▶ [WHAT YOU SHOULD DO] Could you copy out the text of every item below word for word, leaving the pictures out?

## begin EXTRACTED MATERIAL

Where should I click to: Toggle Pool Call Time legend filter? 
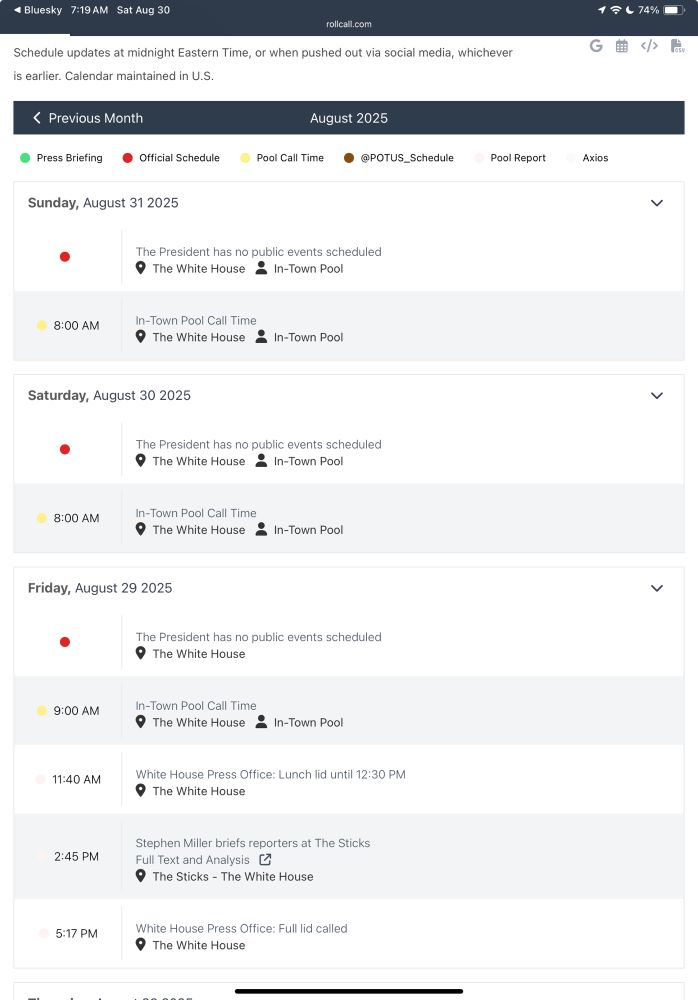(282, 158)
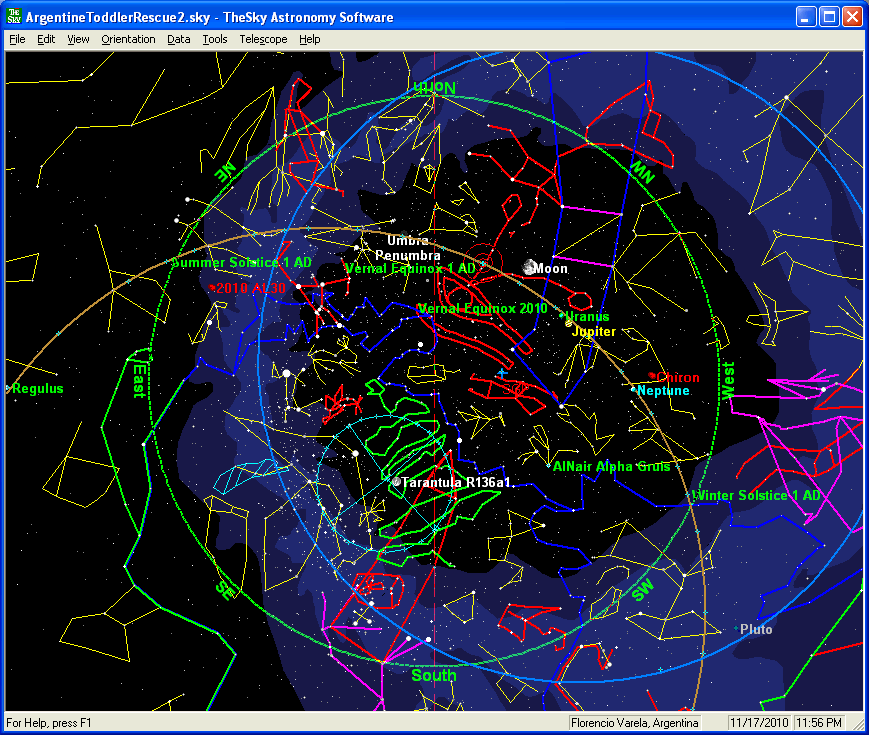The width and height of the screenshot is (869, 735).
Task: Open the Data menu
Action: point(178,39)
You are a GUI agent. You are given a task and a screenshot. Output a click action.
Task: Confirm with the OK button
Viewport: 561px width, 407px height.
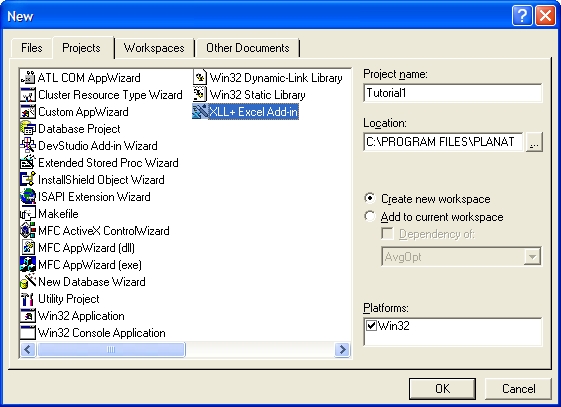click(x=443, y=388)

## end EXTRACTED MATERIAL

▶ [WRITTEN RESPONSE]
Where should I click to: Toggle Pool Call Time legend filter? 
(282, 158)
The width and height of the screenshot is (869, 735).
Task: Open the Data menu
Action: point(178,39)
You are a GUI agent. You are given a task and a screenshot. Output a click action.
Task: Confirm with the OK button
Viewport: 561px width, 407px height.
click(x=443, y=388)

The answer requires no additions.